▸ **Work item**
Copy word for word each line from the one that has "Contact Us (817, 1382)" to the last line of the records, with no other lines.

▸ **Exercise data**

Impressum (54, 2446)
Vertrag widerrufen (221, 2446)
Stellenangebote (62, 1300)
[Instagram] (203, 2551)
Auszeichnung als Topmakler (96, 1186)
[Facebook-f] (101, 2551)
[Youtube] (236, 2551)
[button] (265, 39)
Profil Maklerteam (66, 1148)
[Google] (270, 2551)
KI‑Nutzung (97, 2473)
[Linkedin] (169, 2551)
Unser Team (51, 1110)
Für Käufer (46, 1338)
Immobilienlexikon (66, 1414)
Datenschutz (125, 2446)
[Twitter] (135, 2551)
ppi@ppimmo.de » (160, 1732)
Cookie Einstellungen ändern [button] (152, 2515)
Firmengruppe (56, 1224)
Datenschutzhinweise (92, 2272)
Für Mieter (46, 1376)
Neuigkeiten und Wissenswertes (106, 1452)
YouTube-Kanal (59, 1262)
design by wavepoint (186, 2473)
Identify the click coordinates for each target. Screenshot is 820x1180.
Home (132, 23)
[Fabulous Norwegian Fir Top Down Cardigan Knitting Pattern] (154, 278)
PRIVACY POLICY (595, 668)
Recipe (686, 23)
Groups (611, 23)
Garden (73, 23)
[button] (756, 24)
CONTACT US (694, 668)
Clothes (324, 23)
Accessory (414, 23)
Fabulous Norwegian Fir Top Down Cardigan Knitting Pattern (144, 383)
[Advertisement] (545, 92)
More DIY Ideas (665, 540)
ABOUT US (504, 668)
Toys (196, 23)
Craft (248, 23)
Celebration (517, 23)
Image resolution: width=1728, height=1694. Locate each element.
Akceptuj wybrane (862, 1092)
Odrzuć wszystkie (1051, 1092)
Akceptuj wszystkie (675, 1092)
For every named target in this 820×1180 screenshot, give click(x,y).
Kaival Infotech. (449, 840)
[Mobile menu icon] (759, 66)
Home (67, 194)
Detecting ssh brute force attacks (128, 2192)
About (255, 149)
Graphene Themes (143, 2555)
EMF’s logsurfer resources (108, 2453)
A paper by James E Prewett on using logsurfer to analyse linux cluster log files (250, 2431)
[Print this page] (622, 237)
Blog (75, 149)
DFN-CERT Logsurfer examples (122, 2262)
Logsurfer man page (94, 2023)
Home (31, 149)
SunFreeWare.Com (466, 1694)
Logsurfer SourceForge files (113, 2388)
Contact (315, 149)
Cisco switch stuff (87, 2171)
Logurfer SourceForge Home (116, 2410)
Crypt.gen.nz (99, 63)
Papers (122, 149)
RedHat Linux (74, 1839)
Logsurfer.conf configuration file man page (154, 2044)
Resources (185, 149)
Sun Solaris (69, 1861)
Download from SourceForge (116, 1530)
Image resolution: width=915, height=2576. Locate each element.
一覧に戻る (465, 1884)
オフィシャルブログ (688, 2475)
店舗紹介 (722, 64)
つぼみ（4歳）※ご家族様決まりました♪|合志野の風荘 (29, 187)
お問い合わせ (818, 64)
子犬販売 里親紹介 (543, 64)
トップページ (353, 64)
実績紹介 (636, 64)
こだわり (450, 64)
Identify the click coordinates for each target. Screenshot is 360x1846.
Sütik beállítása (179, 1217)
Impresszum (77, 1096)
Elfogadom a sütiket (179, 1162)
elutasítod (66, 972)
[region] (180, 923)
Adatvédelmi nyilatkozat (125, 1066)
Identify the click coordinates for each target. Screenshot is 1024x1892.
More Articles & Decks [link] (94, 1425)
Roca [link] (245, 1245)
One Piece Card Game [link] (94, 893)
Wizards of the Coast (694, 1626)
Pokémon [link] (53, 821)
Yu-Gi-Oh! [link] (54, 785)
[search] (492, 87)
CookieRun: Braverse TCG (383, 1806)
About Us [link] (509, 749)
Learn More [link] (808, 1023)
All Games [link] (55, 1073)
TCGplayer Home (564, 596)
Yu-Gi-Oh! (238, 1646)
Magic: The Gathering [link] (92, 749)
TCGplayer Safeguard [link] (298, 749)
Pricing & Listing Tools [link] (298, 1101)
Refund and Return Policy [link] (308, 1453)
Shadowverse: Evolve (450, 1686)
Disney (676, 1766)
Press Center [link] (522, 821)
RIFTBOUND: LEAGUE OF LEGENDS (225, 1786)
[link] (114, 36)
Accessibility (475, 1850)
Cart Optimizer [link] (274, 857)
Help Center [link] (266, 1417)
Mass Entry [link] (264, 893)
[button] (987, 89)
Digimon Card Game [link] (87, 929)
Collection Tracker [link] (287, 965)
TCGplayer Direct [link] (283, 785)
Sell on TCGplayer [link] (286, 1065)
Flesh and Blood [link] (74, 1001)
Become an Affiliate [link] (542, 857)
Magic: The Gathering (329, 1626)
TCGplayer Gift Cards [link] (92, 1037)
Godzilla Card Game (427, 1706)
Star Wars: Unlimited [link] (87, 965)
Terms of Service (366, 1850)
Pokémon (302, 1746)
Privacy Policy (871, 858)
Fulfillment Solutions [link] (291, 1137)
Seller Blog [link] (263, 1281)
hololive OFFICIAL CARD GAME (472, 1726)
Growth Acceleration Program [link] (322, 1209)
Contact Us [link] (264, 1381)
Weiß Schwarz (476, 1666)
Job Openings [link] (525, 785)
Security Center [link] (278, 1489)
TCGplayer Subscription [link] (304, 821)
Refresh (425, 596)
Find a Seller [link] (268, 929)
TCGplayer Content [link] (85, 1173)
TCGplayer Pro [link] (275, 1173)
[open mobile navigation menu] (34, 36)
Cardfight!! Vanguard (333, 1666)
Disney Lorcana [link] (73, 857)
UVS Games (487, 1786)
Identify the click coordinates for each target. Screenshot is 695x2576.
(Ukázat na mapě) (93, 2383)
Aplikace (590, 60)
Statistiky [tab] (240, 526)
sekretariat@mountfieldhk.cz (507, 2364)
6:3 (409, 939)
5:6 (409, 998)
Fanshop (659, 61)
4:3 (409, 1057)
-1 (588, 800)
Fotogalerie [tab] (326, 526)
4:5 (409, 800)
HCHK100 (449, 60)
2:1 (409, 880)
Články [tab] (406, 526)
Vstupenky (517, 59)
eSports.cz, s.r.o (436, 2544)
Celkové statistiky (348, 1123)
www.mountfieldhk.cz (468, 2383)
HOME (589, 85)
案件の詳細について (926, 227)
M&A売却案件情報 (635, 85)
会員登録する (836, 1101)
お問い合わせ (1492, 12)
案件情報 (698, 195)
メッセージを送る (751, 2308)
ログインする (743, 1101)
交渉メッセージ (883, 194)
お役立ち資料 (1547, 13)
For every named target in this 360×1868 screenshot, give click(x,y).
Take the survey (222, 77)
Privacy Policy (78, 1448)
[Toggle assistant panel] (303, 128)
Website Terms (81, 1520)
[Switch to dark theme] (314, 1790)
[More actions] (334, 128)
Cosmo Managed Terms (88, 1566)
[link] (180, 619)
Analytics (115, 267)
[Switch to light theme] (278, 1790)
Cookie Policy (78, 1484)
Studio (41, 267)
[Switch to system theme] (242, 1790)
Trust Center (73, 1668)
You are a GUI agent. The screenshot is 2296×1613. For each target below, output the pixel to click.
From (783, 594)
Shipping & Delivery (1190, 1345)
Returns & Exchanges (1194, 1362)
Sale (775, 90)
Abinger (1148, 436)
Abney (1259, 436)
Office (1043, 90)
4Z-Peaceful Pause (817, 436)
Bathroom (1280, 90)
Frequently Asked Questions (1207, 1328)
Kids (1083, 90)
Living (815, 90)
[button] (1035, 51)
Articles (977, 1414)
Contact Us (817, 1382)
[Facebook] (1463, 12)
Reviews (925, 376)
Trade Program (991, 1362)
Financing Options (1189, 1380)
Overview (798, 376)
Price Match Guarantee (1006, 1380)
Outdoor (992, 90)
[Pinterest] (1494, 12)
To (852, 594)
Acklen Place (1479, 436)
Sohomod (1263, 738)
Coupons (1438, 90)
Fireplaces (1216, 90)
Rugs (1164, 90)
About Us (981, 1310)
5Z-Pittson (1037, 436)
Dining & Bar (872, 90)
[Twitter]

▸ **Output of the task**
Contact Us (817, 1382)
[Facebook] (1463, 12)
Reviews (925, 376)
Trade Program (991, 1362)
Financing Options (1189, 1380)
Overview (798, 376)
Price Match Guarantee (1006, 1380)
Outdoor (992, 90)
[Pinterest] (1494, 12)
To (852, 594)
Acklen Place (1479, 436)
Sohomod (1263, 738)
Coupons (1438, 90)
Fireplaces (1216, 90)
Rugs (1164, 90)
About Us (981, 1310)
5Z-Pittson (1037, 436)
Dining & Bar (872, 90)
[Twitter]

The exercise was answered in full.